» Questions:
• 1. List every type of GP that the passage on sessional GPs says the term "sessional GP" covers.
• 2. Pick up the passage on sessional GPs after its final sentence and continue it.

» Selected passage:
+ + + + +

= Sessional GP =

A sessional GP is an umbrella term for general practitioners (GPs) whose work is organised on a sessional basis, as opposed to GP partners (also called GP principals) whose contract is generally for 24-hour care. The term was first coined by the National Association of Sessional GPs (NASGP), who at the time were called the National Association of Non-Principals (NANP). After consultation with their membership, it was perceived that the term 'non-principal' (which referred to any GP who wasn't a GP principal or partner) was a term that defined these GPs using a negative definition rather than a positive one.

A sessional GP therefore is any GP working as a locum GP or as a salaried GP, and also includes GPs on the returner scheme, and GP retainees.

A locum, is a fully qualified general practitioner who does not have a standard employment contract with the primary care health centre where they work. They are paid by the session, as a difference to the other two types of contractual relationship in a GP practice, salaried GPs and GP partners.

Locum GPs are often self-employed professionals, therefore not entitled to sick leave, holiday pay or redundancy compensation. They obtain work by contracting their services directly with health centres or through temporary staff recruitment agencies. Recent changes in the regulations in United Kingdom allow them to form Limited Liability Companies, although by doing so forfeit the right to contribute income through that company to the NHS superannuation scheme.

Locum GPs typically cover permanent doctors when on sick leave, maternity leave or holiday and fill the gaps between the moment a doctor leaves a practice and another permanent doctor is recruited. They also may be hired to increase the workforce during periods of high demand. Although locum GPs are usually contracted to cover temporary needs, it is not uncommon to find locum GPs working in health centres for long periods of time, sometimes even years.

A typical session in the United Kingdom is equivalent to 4 hours and 10 minutes of work, and frequently involves 3 hours of face to face contact with patients in 10 minutes appointments, followed by time for administration (reviewing correspondence from the hospital, reviewing blood test results, writing referral letters, triaging patients' calls…) and doing home visits.

In order to practice as a sessional GP, the doctor must be a fully qualified GP and must prove that they maintain and update their skills and knowledge to the same standard as any other GP.

Some GPs choose to practice as sessional doctors to allow them to meet other personal commitments, for example, mothers with small children, while for others it is a lifestyle choice.

There are an estimated 22,500 doctors in the UK working as sessional GPs. In 2011 a report suggested the demand for such physicians is expected to increase as National Health Service reforms come into effect.

+ + + + +

» Records shown:
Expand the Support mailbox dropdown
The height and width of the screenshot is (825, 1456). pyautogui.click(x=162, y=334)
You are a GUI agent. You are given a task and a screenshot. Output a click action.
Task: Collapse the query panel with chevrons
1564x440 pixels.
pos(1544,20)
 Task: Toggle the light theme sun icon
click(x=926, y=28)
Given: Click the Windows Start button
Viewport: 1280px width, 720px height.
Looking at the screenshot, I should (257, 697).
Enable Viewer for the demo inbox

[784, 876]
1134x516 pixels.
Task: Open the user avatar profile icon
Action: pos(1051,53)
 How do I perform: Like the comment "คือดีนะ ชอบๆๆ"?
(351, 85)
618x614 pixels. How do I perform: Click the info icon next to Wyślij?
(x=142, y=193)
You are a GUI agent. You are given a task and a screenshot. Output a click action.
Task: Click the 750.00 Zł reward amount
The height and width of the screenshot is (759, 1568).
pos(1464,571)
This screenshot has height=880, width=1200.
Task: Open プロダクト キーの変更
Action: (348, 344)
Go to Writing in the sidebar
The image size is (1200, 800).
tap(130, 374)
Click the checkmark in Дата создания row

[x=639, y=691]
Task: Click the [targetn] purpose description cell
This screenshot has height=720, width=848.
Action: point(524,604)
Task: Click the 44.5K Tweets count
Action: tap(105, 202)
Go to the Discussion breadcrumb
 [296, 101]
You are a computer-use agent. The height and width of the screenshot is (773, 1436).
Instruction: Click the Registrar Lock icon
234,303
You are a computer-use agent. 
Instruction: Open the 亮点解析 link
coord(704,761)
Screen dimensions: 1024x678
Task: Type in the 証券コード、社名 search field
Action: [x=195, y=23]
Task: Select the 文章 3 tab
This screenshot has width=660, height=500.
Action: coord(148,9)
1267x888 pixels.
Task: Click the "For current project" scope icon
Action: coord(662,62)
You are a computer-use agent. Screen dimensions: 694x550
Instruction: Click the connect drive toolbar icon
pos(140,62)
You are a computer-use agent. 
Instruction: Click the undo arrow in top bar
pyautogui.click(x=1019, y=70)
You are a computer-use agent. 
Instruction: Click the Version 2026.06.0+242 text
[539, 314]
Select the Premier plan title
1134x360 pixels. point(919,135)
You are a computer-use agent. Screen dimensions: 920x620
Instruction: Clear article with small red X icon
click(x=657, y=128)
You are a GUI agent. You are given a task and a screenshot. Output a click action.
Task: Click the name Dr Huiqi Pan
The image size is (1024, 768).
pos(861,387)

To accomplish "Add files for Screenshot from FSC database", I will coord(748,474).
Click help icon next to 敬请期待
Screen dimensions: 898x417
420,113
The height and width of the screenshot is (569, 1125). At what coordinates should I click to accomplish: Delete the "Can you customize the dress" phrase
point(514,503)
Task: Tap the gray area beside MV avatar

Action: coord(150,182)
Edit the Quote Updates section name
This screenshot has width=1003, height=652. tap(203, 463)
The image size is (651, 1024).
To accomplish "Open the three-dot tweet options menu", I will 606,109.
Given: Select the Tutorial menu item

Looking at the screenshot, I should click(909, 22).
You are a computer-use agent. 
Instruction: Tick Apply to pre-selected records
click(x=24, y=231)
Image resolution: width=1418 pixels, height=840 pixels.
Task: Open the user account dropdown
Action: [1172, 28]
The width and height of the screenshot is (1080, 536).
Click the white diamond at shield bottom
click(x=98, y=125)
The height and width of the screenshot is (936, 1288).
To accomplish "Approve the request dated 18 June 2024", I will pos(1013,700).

+ + + + +

» Responses to the tasks:
• 1. Locum GPs, salaried GPs, GPs on the returner scheme, and GP retainees.

• 2.
In 2002, the NASGP developed the locum chambers concept, also referred to as a 'virtual practice', within which locum GPs work together as a collaborative team to support each other, rather than as conventional locum GPs who effectively compete with each other. Resources are all pooled, enabling the chambers to employ staff to support appraisal activities, educational events and organising work. The first chambers to become established was Pallant Medical Chambers in 2004, followed by Yorkshire Medical Chambers in 2008.

== Representative organisations ==
- National Association of Sessional GPs
- Sessional GP Subcommittee of the General Practitioners Committee of the British Medical Association

== Advantages ==
Sessional GPs tend to have more flexibility in their working conditions: hours, days, type of work. Sessional GPs potentially reduce the bureaucratic burden posed by permanent GPs.

== Disadvantages ==
- Pay and distance to work may vary significantly due to market conditions.

- The need to adjust to different computer systems, local protocols and referral pathways.

- Lack of control on the organization of the workplace.

- Difficulties related to participating only on a snapshot of the care of patients with long term medical conditions.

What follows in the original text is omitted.